[Data for the task Boundary: Start]

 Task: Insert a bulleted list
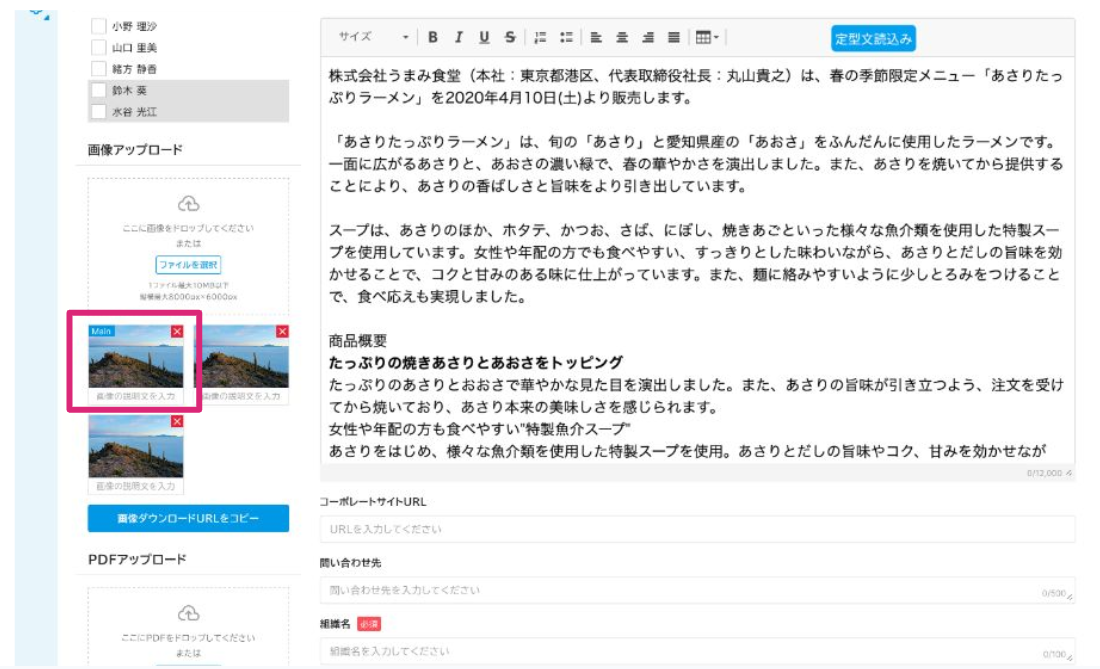pyautogui.click(x=566, y=37)
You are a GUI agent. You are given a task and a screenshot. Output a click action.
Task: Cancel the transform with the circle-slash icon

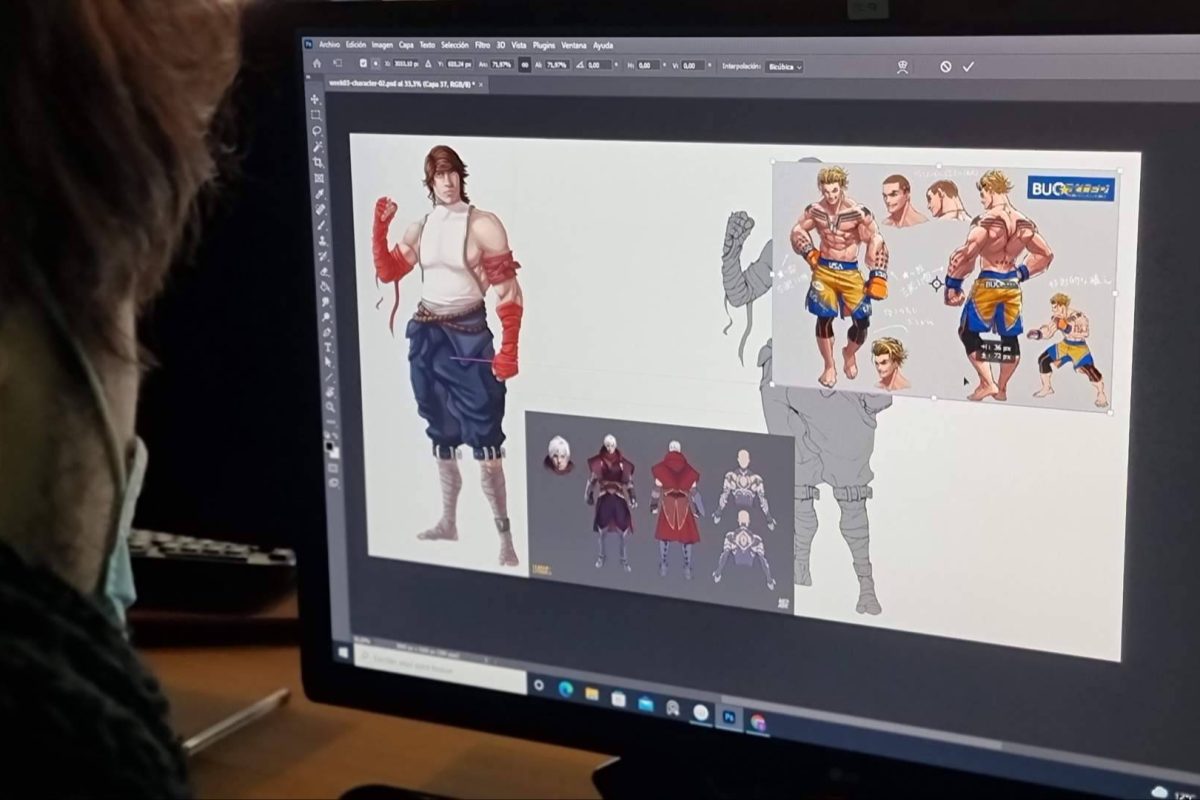tap(945, 67)
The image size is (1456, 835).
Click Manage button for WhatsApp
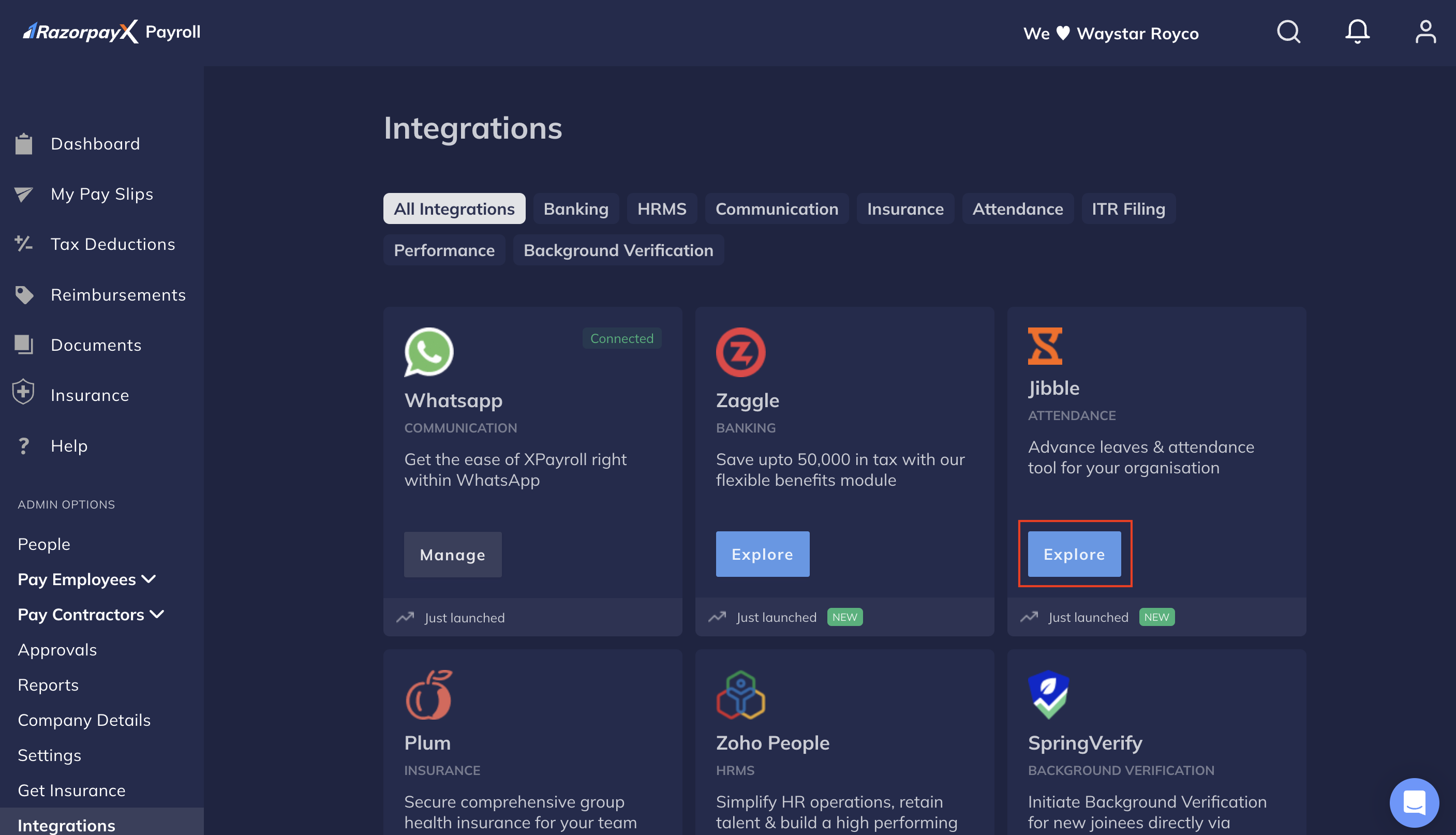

[Data for the task Boundary: End]

**Problem description:** Repeat the entries exactly, without pictures.

**Answer to this exercise:**
 Task: Insert a bulleted list
pyautogui.click(x=566, y=37)
You are a GUI agent. You are given a task and a screenshot. Output a click action.
Task: Cancel the transform with the circle-slash icon

tap(945, 67)
The image size is (1456, 835).
Click Manage button for WhatsApp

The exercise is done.